Summary Objectives To analyse whether the histological subtype of renal cell carcinoma (RCC) impacts survival post-surgical resection in contemporary patients, and if so, whether prognostic significance differs according to type of surgical resection or tumour stage. Materials and methods From 2006 to 2014, 2237 patients underwent surgical resection (25% radical nephrectomy [RN], 75% partial nephrectomy [PN]) for non-metastatic RCC at a tertiary referral centre. Estimated survival function curves and Cox regression models evaluated impact of histological subtype on recurrence-free survival (RFS) and overall survival (OS). Interaction analyses tested whether the impact of histological subtype depends on type of surgical resection or tumour stage.
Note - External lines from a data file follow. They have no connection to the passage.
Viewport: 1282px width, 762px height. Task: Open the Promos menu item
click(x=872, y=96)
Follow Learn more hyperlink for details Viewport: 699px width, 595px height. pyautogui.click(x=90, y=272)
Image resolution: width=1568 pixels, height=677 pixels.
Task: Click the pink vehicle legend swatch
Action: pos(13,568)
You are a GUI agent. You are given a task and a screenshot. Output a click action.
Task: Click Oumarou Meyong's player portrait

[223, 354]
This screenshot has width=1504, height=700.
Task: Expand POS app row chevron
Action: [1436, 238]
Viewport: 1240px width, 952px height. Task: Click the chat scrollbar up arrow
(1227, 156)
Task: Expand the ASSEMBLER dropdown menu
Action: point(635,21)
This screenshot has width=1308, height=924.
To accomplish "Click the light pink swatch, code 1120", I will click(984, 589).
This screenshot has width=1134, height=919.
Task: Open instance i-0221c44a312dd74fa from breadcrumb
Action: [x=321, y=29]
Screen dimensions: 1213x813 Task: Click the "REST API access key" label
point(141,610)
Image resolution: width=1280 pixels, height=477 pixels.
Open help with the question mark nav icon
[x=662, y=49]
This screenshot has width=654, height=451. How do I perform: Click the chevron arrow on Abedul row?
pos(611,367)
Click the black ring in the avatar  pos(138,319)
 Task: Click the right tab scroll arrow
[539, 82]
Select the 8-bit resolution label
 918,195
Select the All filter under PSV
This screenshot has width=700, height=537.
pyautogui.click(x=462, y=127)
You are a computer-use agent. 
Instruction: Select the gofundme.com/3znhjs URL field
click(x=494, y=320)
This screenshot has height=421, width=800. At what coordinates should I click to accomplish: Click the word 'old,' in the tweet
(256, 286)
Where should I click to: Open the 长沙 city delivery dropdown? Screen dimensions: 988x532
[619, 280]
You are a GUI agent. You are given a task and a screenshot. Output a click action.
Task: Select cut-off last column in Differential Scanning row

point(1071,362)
Results Patients with RCC stage T2 or lower, and those with low-grade conventional clear cell, papillary or chromophobe RCC of any stage had 5-yr RFS probabilities > 90%. Patients with clear cell papillary RCC stage T3 or greater had predicted 5-yr RFS of 81%. However, 5-yr OS probabilities were >94% for clear cell papillary RCC of any stage. High-grade conventional clear cell and papillary RCC stage T2 or lower, low-grade conventional clear cell and chromophobe RCC of any stage conferred 5-yr OS probabilities of > 93%. Unclassified RCC demonstrated the lowest OS probabilities at any stage. In multivariable analyses, histological subtype impacted RFS (p<0.0001) and OS (p=0.026) following surgical resection, with no differences in this association for RN versus PN (RFS p=0.2, OS p=0.4), and across pathologic stages (RFS p=0.1, OS p=0.3). Compared to low-grade conventional clear cell RCC, chromophobe (hazard ratio [HR] 0.72, 95% confidence interval [CI] 0.30, 1.75) and papillary RCC (HR 0.30, 95% CI 0.09, 0.97) conferred lower risk of recurrence. Chromophobe (HR 0.67, 95% CI 0.30, 1.52) and clear cell papillary RCC (HR 0.91, 95% CI 0.12, 6.78) conferred the lowest risk of all-cause mortality. Conclusions In the era of PN for RCC, histological subtype remained a significant predictor of survival, regardless of type of surgical resection or tumour stage.